5.13 Memory Options and Parallelization of Coupled-Cluster Calculations

The coupled-cluster suite of methods, which includes ground-state methods mentioned earlier in this Chapter and excited-state methods in the next Chapter, has been parallelized to take advantage of the multi-core architecture. The code is parallelized at the level of the tensor library such that the most time consuming operation, tensor contraction, is performed on different processors (or different cores of the same processor) using shared memory and shared scratch disk space[280].

Parallelization on multiple CPUs or CPU cores is achieved by breaking down tensor operations into batches and running each batch in a separate thread. Because each thread occupies one CPU core entirely, the maximum number of threads must not exceed the total available number of CPU cores. If multiple computations are performed simultaneously, they together should not run more threads than available cores.
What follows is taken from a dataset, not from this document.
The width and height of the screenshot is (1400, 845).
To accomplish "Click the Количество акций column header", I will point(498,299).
For example, an eight-core node can accommodate one eight-thread calculation, two four-thread calculations, and so on.

The number of threads to be used in the calculation is specified as a command line option ( -nt nthreads) Here nthreads should be given a positive integer value. If this option is not specified, the job will run in serial mode using single thread only.

Setting the memory limit correctly is also very important for high performance when running larger jobs. To estimate the amount of memory required for coupled-clusters and related calculations, one can use the following formula:

$\begin{equation} \textrm{Memory} = \frac{(\textrm{Number of basis set functions})^4}{131072}~ \textrm{Mb} \end{equation}$

(5.41)

If the new code (CCMAN2) is used and the calculation is based on a RHF reference, the amount of memory needed is a half of that given by the formula. In addition, if gradients are calculated, the amount should be multiplied by two. Because the size of data increases steeply with the size of the molecule computed, both CCMAN and CCMAN2 are able to use disk space to supplement physical RAM if so required. The strategies of memory management in older CCMAN and newer CCMAN2 slightly differ, and that should be taken into account when specifying memory related keywords in the input file.
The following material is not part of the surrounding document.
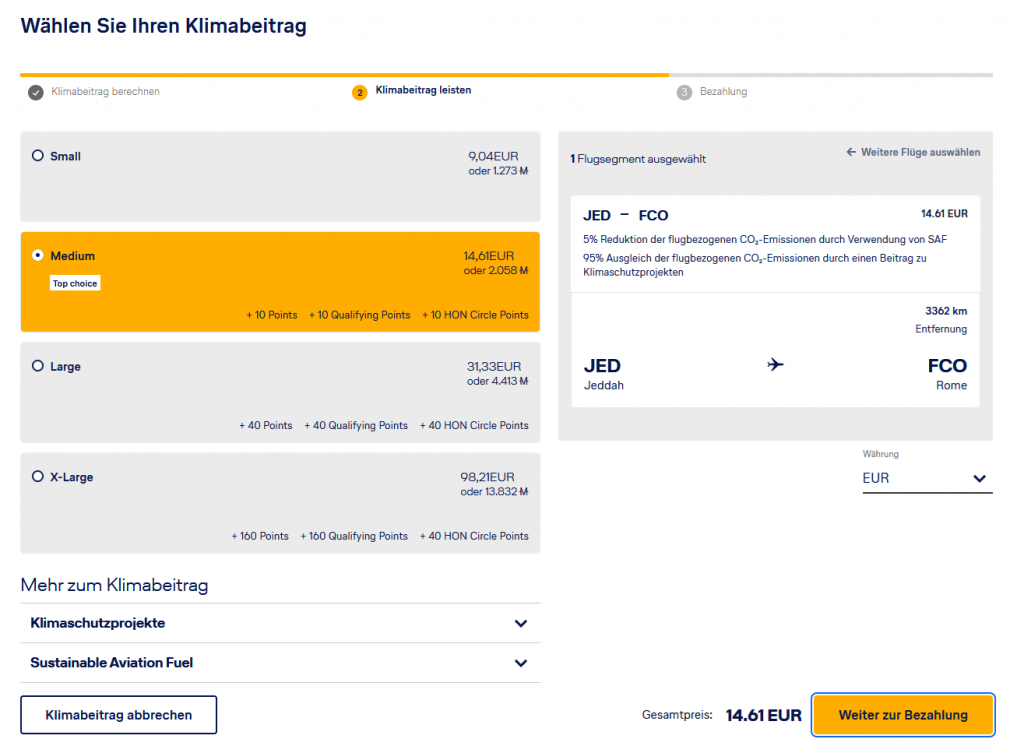The height and width of the screenshot is (746, 1024).
Task: Select the Medium contribution radio button
Action: (38, 256)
The MEM_STATIC keyword specifies the amount of memory in megabytes to be made available to routines that run prior to coupled-clusters calculations: Hartree-Fock and electronic repulsion integrals evaluation. A safe recommended value is 500 Mb. The value of MEM_STATIC should rarely exceed 1000–2000 Mb even for relatively large jobs.

The memory limit for coupled-clusters calculations is set by CC_MEMORY. When running older CCMAN, its value is used as the recommended amount of memory, and the calculation can in fact use less or run over the limit. If the job is to run exclusively on a node, CC_MEMORY should be given 50% of all RAM. If the calculation runs out of memory, the amount of CC_MEMORY should be reduced forcing CCMAN to use memory saving algorithms.

CCMAN2 uses a different strategy. It allocates the entire amount of RAM given by CC_MEMORY before the calculation and treats that as a strict memory limit. While that significantly improves the stability of larger jobs, it also requires the user to set the correct value of CC_MEMORY to ensure high performance. The default value of approximately 1.5 Gb is not appropriate for large calculations, especially if the node has more resources available. When running CCMAN2 exclusively on a node, CC_MEMORY should be set to 75–80% of the total available RAM.

Note: When running small jobs, using too large CC_MEMORY in CCMAN2 is not recommended because Q-Chem will allocate more resources than needed for the calculation, which will affect other jobs that you may wish to run on the same node.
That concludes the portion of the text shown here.